I'll reiterate the information from the comment:

// axis aligned box centered at the origin, with size boxSize

  • We are working with a box.
  • Centered at the origin.
  • And it is axis aligned.

And let us read the parameter names:

  • ro is ray origin.
  • rd is ray direction.
  • boxSize is the size of the box.
  • outNormal is the computed normal.

We will pretend for an instant that we don't have the code and see how we can approach this… By the way, I'll be writing pseudo-code.
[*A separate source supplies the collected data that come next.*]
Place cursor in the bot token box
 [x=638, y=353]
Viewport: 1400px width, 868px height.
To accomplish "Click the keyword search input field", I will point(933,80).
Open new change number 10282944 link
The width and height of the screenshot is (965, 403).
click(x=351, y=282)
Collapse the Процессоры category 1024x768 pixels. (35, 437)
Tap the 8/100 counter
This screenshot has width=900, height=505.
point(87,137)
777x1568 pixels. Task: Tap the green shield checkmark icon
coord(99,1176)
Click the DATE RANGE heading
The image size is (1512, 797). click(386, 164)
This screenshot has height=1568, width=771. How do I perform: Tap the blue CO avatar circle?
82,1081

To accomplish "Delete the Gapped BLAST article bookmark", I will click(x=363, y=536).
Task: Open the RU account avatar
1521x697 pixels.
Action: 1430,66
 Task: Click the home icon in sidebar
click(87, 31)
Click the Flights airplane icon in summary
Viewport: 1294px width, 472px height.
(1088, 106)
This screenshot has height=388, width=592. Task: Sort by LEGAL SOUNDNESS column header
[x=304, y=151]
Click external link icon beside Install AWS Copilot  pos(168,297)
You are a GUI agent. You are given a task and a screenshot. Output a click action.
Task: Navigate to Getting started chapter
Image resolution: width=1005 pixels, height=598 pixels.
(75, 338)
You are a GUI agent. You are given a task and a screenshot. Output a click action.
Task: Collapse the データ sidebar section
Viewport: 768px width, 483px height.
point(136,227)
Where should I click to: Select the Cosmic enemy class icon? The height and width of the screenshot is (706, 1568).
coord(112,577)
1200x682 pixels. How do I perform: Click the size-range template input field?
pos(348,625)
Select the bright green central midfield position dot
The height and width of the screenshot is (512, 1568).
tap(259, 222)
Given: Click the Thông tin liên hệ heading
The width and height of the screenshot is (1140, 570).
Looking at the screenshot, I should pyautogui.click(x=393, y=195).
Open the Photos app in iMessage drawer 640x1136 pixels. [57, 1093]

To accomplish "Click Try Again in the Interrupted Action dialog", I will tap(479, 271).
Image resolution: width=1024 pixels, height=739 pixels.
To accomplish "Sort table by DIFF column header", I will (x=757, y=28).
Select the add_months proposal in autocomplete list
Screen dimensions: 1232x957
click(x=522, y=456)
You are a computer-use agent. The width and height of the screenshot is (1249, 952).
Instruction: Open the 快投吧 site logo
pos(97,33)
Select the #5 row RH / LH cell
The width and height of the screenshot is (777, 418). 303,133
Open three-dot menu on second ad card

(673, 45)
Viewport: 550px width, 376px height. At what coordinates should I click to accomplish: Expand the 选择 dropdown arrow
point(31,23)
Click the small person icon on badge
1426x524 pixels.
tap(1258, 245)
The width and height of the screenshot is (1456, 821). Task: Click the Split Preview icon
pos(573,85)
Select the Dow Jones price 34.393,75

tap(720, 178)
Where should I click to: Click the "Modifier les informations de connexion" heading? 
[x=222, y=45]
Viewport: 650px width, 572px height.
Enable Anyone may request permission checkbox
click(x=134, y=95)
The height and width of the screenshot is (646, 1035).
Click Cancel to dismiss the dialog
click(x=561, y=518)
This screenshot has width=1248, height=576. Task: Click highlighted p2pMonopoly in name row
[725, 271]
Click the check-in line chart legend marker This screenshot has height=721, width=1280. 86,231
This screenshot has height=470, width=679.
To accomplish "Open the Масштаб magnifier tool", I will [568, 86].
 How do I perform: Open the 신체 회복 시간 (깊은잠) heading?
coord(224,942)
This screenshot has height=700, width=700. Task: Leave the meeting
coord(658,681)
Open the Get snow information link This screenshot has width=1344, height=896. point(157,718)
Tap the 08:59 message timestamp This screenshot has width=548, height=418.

As you probably know, the points along the ray can be described like this:

pt = ro + rd * t

However, let us step back a bit, and let us work on individual axis:

pt.x = ro.x + rd.x * t
pt.y = ro.y + rd.y * t
pt.z = ro.z + rd.z * t

And, of course, we want to compute the collision of that ray with the box. Let us start with just one of its planes... Since the box is axis aligned, and boxSize has its dimensions, there should be a plane of the box at boxSize.x * 0.5... Except that does not seem to match the shader. It appears there is a plane at boxSize.x instead. Which lead us to this equation:

ro.x + rd.x * t = boxSize.x

If we solve for t, we get this:

t = (boxSize.x - ro.x) / rd.x

If we do the same for all planes of the box we have:

ta = (-boxSize.x - ro.x) / rd.x
tb = (-boxSize.y - ro.y) / rd.y
tc = (-boxSize.z - ro.z) / rd.z
td = (boxSize.x - ro.x) / rd.x
te = (boxSize.y - ro.y) / rd.y
tf = (boxSize.z - ro.z) / rd.z

Which we can do in two lines:

t1 = (-boxSize - ro) / rd
t2 = (boxSize - ro) / rd

We can further approach the code we are trying to understand one step at a time.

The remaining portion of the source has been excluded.